Heroin addiction and illicit sex: Red Hot Chili Peppers’ history of controversy

Lassoed into the line-up at the age of just 18, John Frusciante had already battled an addiction to cocaine. Four years later, after Frusciante left the band in a state of disillusionment following the huge success of their fifth album, Blood Sugar Sex Magik, Kiedis, Flea and drummer Chad Smith decided their next guitarist should be a man who had found acclaim in a band whose collective drug use made the Chili Peppers look like Cliff Richard and the Shadows.

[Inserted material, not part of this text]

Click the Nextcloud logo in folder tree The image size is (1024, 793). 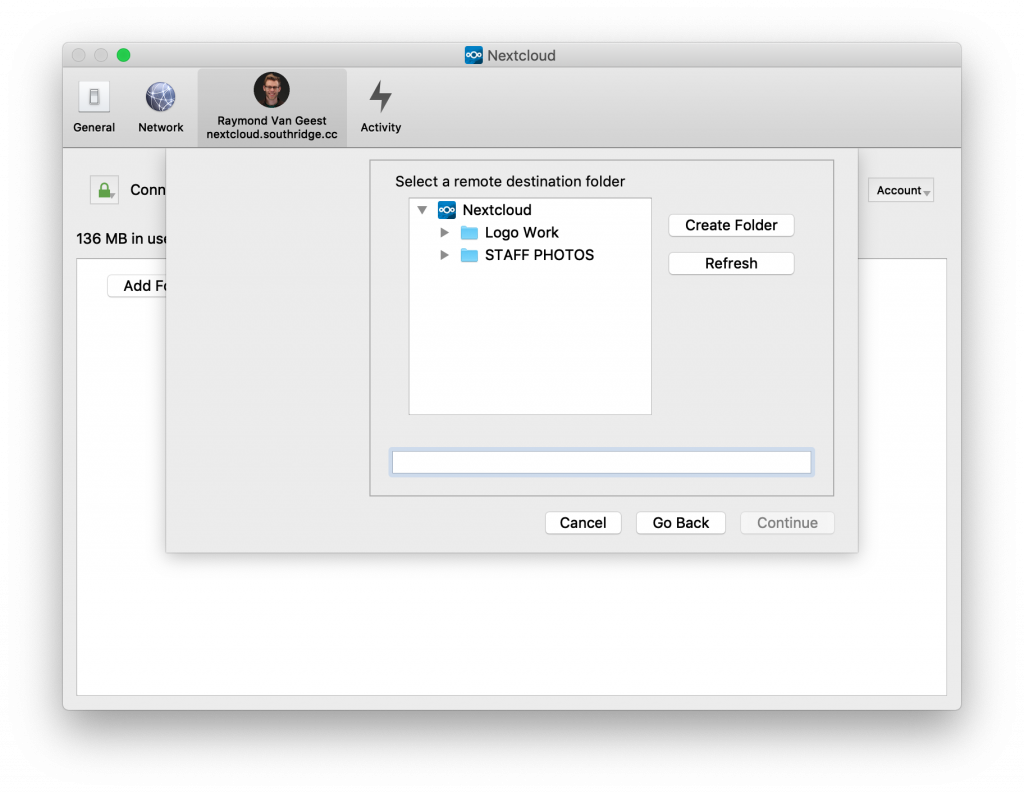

If Dave Navarro thought he might have a smoother ride than he did as a member of Jane’s Addiction, he was in for a sharp surprise. After five years of clean living, Kiedis had once more embraced benders of a kind that had his new bandmate pounding on his door with news that he had secured a place in rehab for the singer.
When Navarro was fired in 1998 after relapsing (Kiedis said the guitarist “had his own agenda, and that was to get high”), he was replaced by Frusciante – back in the Chili Peppers for a second stint.
After originally leaving the band in 1992, Frusciante had “decided to be a drug addict… because it gave me the ability to focus on my art and to forget about the rest of the world”. Six years later, he had reduced himself to the point where his arms were covered in abscesses and his teeth were falling out.
“I was smoking crack all day long, shooting heroin, shooting cocaine, drinking wine, taking Valium,” Frusciante told Mojo magazine. “I was this close to killing myself. But when I was going extremely fast in my head and feeling I was about to die, I would get these warnings from spirits saying, ‘You don’t want to die now’.”
Evidently, he didn’t. Instead, Frusciante began an on-off relationship with the Chili Peppers. After departing the group for a second time in 2009, he returned a decade later. At the time of writing, at least, the line-up of Kiedis, Flea, Frusciante and Smith has been in place since 2019.